This blog supplements and corrects this post in a few respects.: Fast Branchless Quicksort.
The following benchmarks show the execution times for sorting 50 million double values using different sorting implementations. The measurements were taken on an Apple M1 system using Clang and on an Intel i5-8400 Linux system using GCC, both compiled with the -O3 option.
| Implementation | Apple M1 | Intel i5-8400 |
|---|---|---|
| std::sort | 1.33s | 3.97s |
| blqsort (old version) | 0.93s | 1.29s |
| blqsort | 0.66 | 1.29s |
For a fair comparison, the single-threaded version of blqs was used here. On an M1, the threaded versions are another factor of 3 faster.

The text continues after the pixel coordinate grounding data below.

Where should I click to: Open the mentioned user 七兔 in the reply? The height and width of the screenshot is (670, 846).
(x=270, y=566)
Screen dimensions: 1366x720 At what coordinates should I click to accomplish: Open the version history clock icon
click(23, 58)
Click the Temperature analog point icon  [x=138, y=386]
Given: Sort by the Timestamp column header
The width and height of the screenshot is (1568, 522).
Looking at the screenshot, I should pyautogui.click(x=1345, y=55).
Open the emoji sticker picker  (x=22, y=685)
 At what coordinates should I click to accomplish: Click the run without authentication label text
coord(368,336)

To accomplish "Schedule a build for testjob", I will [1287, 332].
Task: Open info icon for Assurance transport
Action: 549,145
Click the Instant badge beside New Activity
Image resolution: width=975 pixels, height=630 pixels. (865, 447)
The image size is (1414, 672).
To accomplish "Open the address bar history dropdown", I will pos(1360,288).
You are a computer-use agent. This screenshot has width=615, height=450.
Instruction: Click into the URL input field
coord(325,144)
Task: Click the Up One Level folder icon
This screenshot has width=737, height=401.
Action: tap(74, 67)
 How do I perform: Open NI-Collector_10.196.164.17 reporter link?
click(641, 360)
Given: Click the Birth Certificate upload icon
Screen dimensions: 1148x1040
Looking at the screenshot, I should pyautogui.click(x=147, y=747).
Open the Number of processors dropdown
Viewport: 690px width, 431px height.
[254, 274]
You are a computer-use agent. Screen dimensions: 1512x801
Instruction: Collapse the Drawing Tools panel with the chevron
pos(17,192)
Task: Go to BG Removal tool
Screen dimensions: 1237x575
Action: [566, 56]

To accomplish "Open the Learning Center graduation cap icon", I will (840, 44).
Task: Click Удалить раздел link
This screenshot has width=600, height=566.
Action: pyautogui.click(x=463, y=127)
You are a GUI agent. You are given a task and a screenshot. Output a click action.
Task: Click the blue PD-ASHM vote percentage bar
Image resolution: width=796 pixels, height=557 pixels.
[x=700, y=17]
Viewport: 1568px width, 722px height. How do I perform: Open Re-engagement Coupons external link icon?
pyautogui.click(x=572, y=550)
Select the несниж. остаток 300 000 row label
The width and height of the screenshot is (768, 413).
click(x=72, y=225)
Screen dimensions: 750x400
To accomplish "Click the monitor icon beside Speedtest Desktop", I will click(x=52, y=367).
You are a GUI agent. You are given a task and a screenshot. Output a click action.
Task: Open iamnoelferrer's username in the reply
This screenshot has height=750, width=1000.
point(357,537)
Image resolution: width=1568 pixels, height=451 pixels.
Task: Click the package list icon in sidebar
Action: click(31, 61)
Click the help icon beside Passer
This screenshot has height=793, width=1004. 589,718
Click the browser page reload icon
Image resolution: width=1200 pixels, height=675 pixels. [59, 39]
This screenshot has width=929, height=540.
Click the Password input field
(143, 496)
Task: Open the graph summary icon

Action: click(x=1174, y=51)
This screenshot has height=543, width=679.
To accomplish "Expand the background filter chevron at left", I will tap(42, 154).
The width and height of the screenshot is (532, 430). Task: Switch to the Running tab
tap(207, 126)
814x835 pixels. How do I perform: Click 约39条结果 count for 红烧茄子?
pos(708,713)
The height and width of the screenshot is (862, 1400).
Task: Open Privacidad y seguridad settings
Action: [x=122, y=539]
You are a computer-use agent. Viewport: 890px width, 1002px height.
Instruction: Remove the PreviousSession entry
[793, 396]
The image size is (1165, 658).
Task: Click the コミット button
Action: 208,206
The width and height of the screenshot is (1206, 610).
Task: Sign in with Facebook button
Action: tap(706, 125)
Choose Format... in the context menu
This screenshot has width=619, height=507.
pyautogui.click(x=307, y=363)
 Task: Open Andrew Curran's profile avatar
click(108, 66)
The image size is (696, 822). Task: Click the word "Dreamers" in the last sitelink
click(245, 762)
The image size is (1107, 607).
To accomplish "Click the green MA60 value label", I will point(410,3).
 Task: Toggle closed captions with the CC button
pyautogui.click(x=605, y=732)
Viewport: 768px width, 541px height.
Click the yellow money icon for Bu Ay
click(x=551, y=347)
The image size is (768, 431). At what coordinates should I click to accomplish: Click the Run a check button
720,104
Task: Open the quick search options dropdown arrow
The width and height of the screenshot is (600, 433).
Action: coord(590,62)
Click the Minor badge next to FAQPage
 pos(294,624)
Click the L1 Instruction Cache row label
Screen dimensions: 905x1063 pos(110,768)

Full source code is included on Github. There are four implementations of blqsort here, each provided as a single header file.
| File | Description |
|---|---|
| blqs.h | C++ Single-Threaded |
| blqs_thr.h | C++ Multi-Threaded |
| blqsort.h | C Single-Threaded |
| blqsort_thr.h | C Multi-Threaded |
On modern CPUs, avoiding branch mispredictions is a key technique to speed up programs. This:
for (int i = 0; i < 10000; i++) {
if (numbers[i] < 500) {
small_numbers[smlen] = numbers[i];
smlen += 1;
}
}
is slower than this:
for (int i = 0; i < 10000; i++) {
small_numbers[smlen] = numbers[i];
smlen += (numbers[i] < 500);
}
When ‘if’ slows you down, avoid it.
The following discussion assumes data types that are cheap to copy, such as int, long, double, int128, pointers, or small structs.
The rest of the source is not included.